Render each line of the material below as a string in a JSON list, skipping blank lines and excluding the pictures.
········
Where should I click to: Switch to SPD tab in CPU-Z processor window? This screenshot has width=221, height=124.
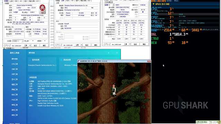(21, 1)
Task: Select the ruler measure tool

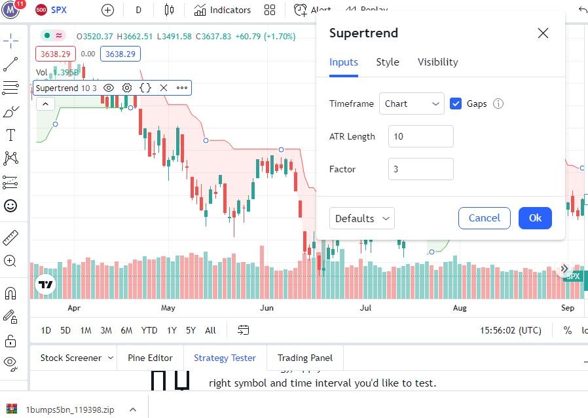Action: tap(10, 237)
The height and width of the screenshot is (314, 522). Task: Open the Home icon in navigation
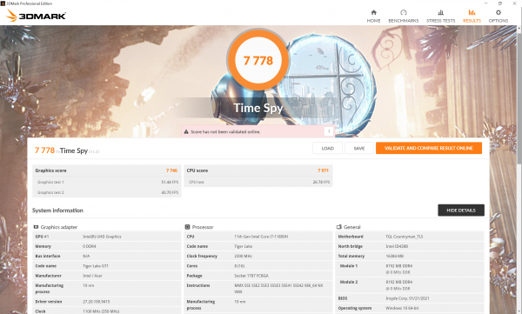click(x=373, y=13)
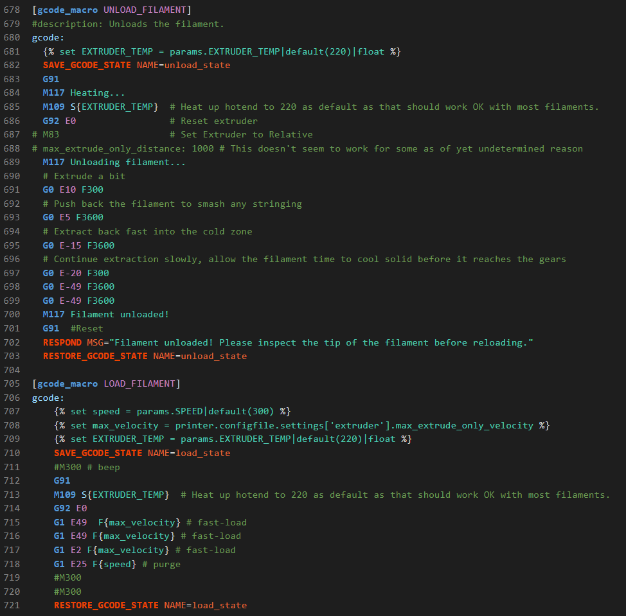The width and height of the screenshot is (626, 616).
Task: Click the M117 Filament unloaded! line
Action: pos(106,315)
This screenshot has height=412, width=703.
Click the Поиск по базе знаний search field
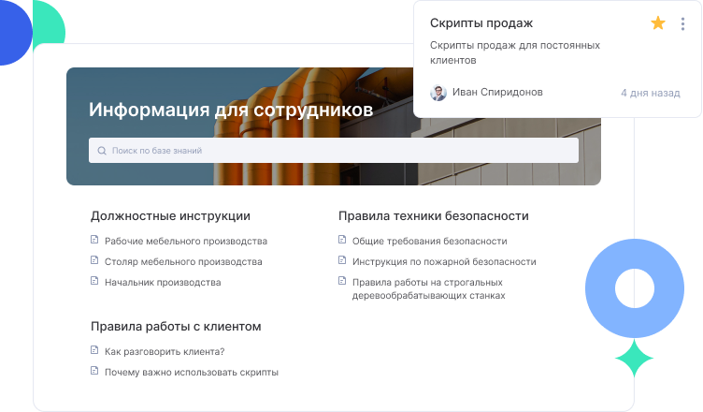pos(337,150)
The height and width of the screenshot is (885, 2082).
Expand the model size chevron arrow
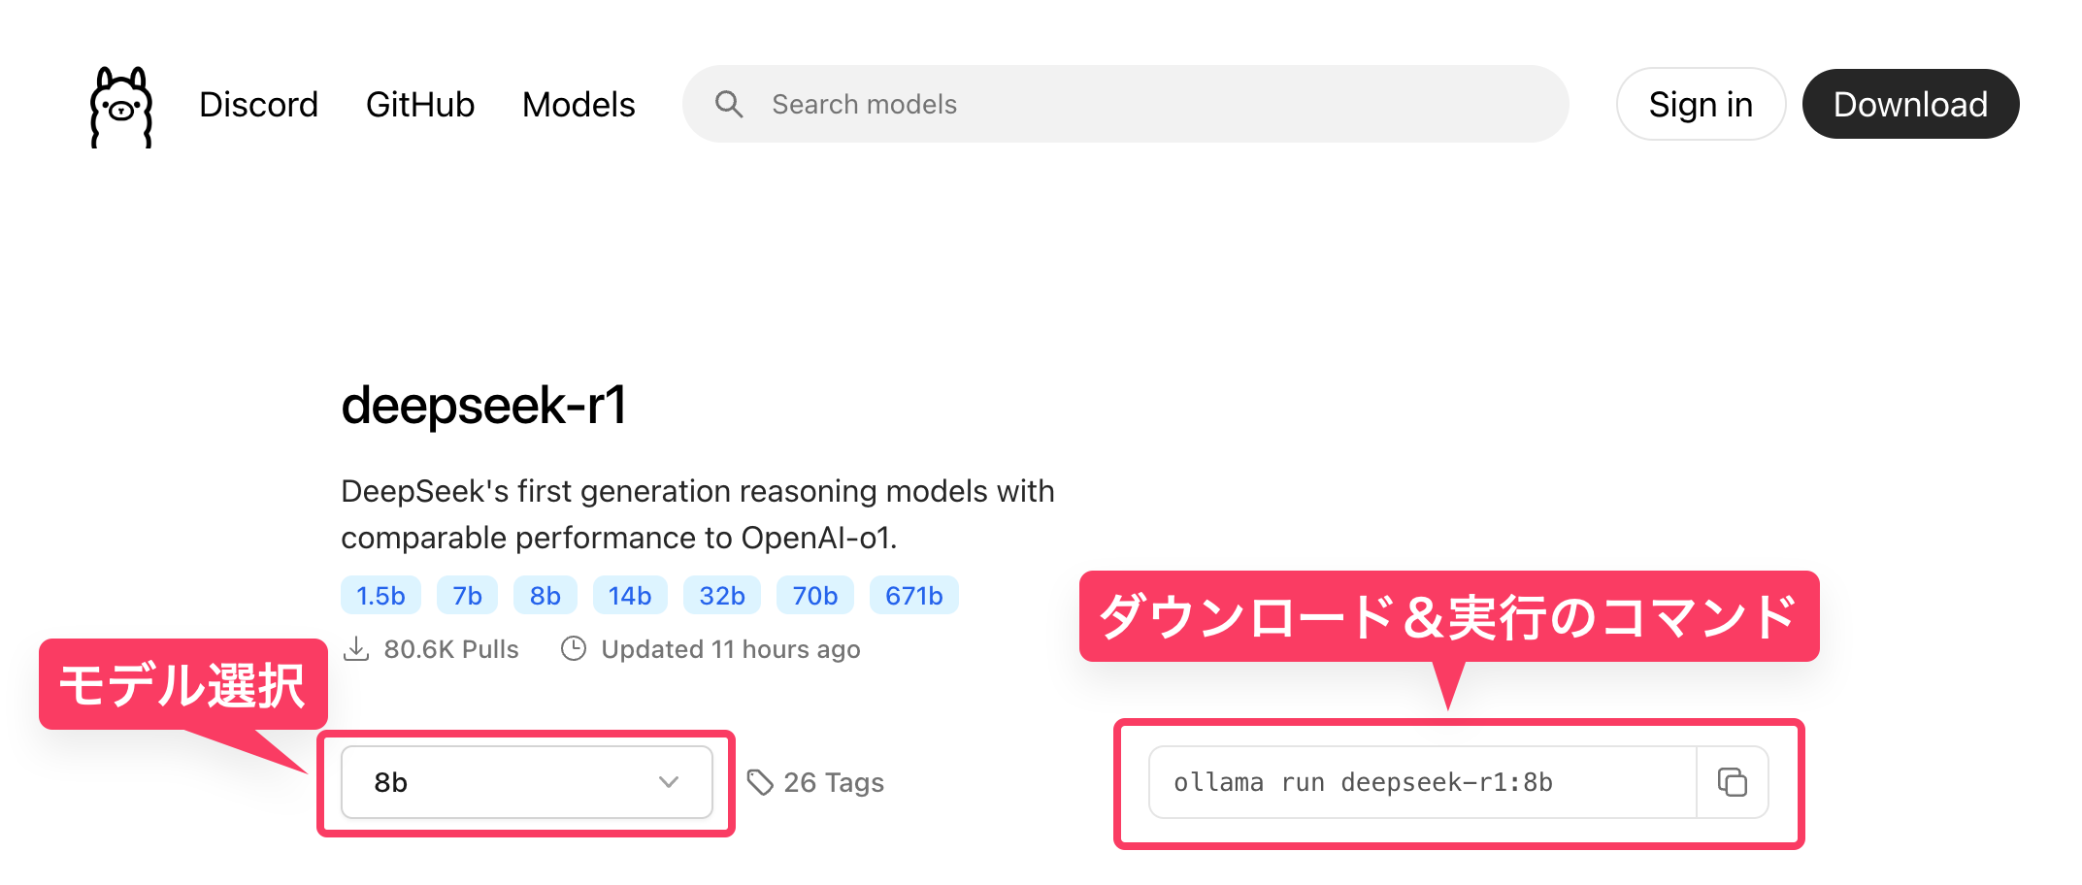click(669, 782)
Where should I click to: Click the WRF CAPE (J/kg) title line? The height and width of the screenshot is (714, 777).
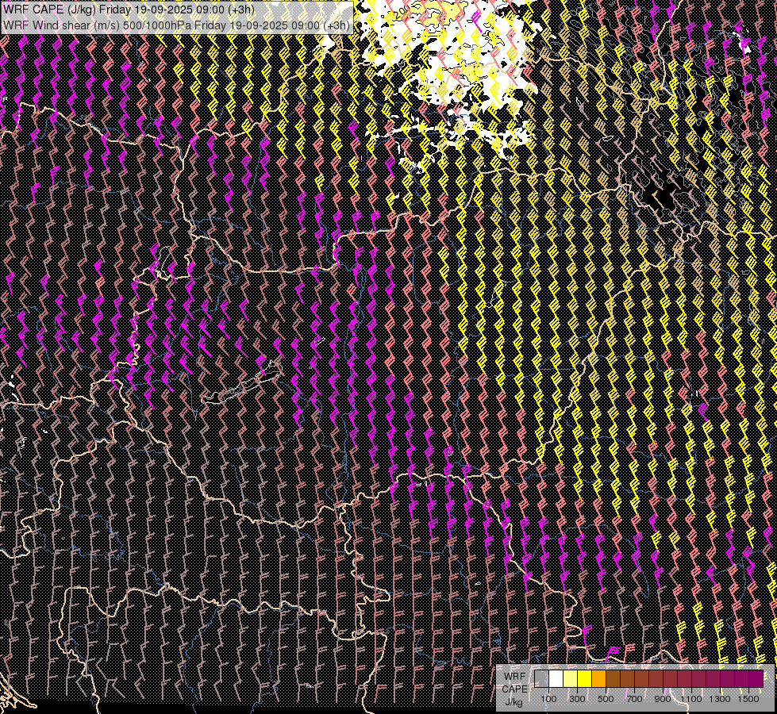[129, 10]
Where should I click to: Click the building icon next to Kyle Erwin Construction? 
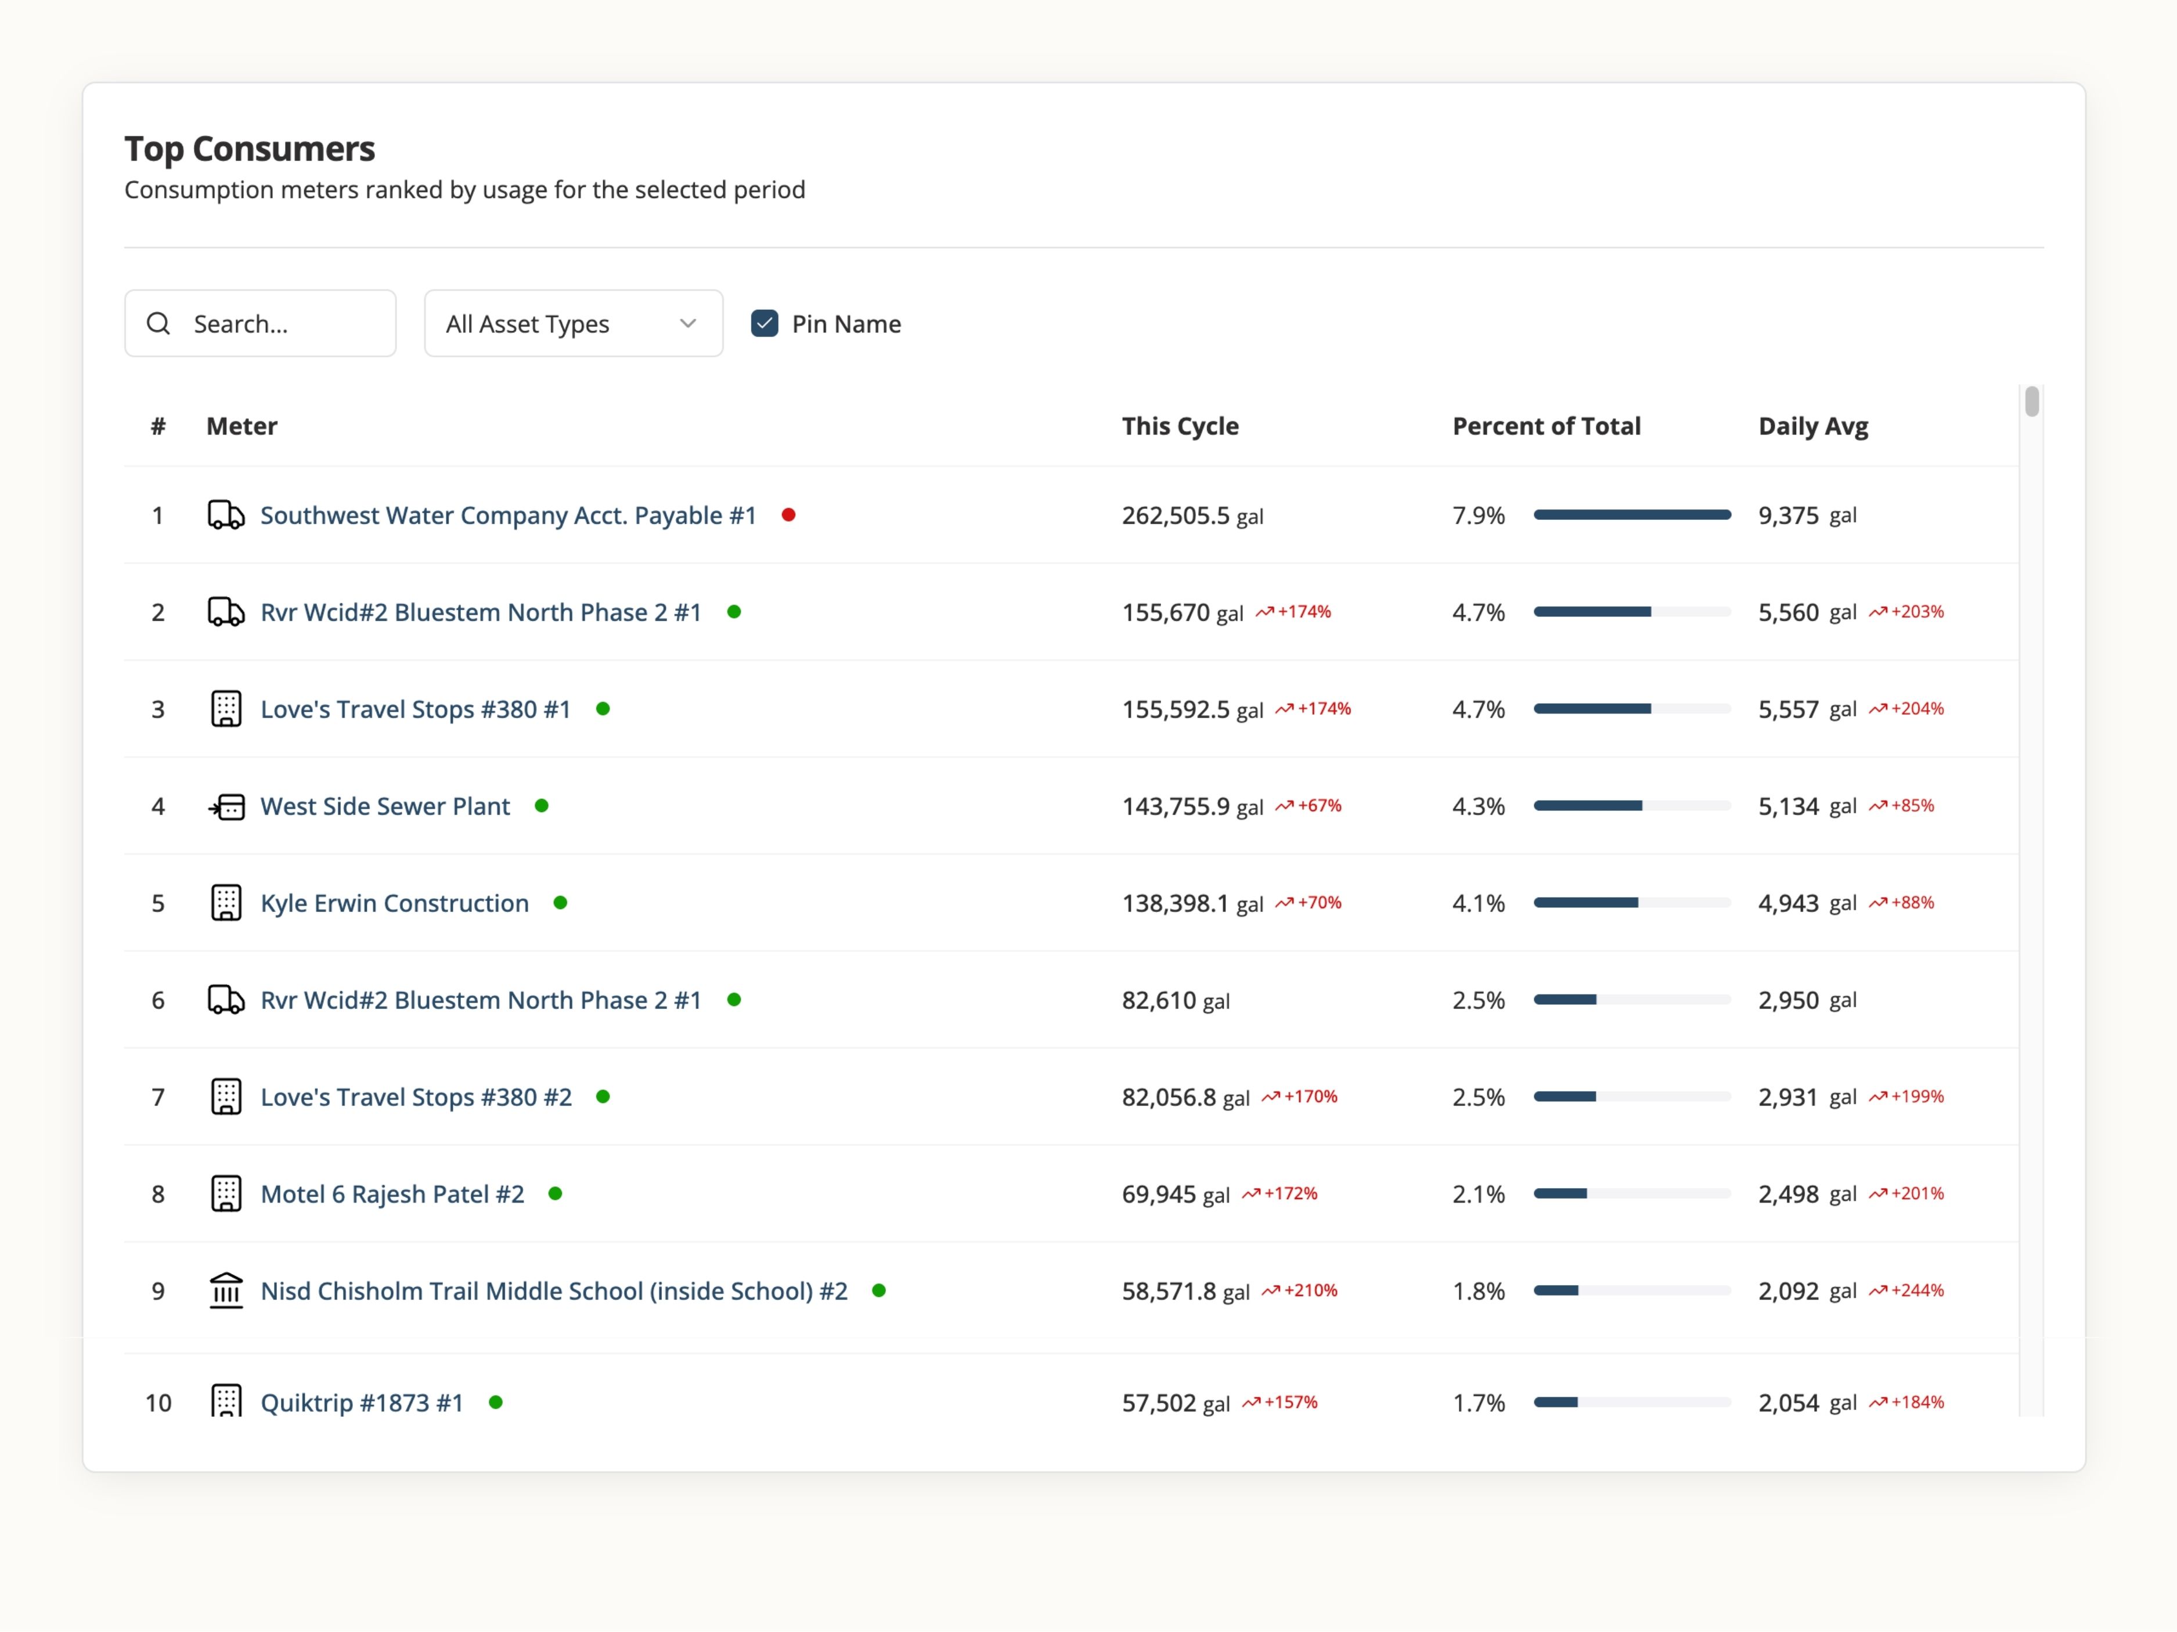[x=225, y=902]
········
- **Task response**
[
  "Where should I click to: Switch to SPD tab in CPU-Z processor window? This screenshot has width=221, height=124.",
  "(21, 1)",
  "Task: Select the ruler measure tool",
  "Action: tap(10, 237)",
  "The height and width of the screenshot is (314, 522). Task: Open the Home icon in navigation",
  "click(x=373, y=13)",
  "The width and height of the screenshot is (626, 616).",
  "Task: Click the M117 Filament unloaded! line",
  "Action: pos(106,315)",
  "This screenshot has height=412, width=703.",
  "Click the Поиск по базе знаний search field",
  "pos(337,150)",
  "The height and width of the screenshot is (885, 2082).",
  "Expand the model size chevron arrow",
  "click(669, 782)",
  "Where should I click to: Click the WRF CAPE (J/kg) title line? The height and width of the screenshot is (714, 777).",
  "[129, 10]",
  "Where should I click to: Click the building icon next to Kyle Erwin Construction? ",
  "[x=225, y=902]"
]